Succession plan mandate would result in ‘unworkable one-size-fits-all approach’

NCUA’s strategic planning proposal is “wholly inappropriate” as a regulation, though may be helpful to some credit unions as guidance. America’s Credit Unions Regulatory Advocacy Senior Counsel Luke Martone filed comments with NCUA Monday expressing these concerns, based on feedback from numerous member credit unions. In partnership with state Leagues, more than 150 credit unions also submitted comment letters as of Monday.

The proposal would require credit unions to establish and adhere to processes for succession planning.
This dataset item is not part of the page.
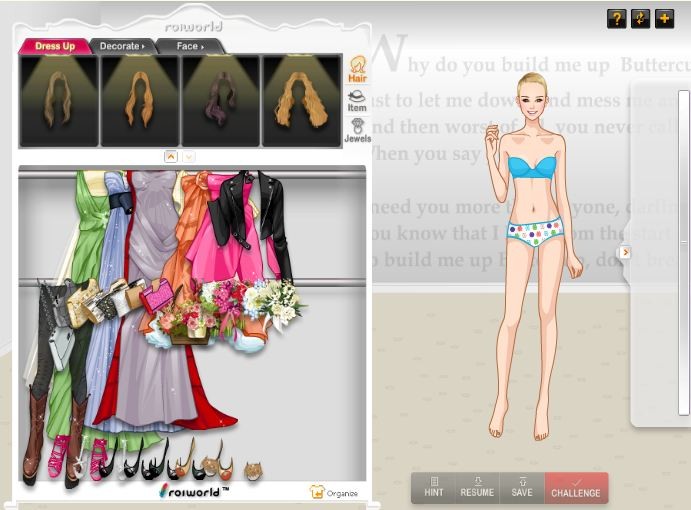This screenshot has height=510, width=691.
Task: Click the refresh arrows icon
Action: [x=640, y=18]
It expands on a 2022 proposal applying to state-chartered credit unions, broadening the scope of individuals that must be covered in the succession plan.

“We vigorously push back against the need for and appropriateness of a succession planning mandate by the NCUA,” Martone wrote. “Despite the proposed language that the complexity of a succession plan be commensurate with the federally insured credit union’s size, complexity, and risk of operations, the mere mandate for a succession plan will result in an unworkable one-size-fits-all approach that simply will be of no benefit to some federally insured credit unions while introducing additional risk to others. It is necessary to understand that the systemic risk established by a lack of a succession planning mandate—as proffered by the NCUA—simply does not exist.

America’s Credit Unions agrees succession planning is an important component of a credit union’s strategic plan. Martone adds that NCUA examiners already review a credit union’s succession planning as part of the management component of the CAMELS rating system, “making this rulemaking redundant.”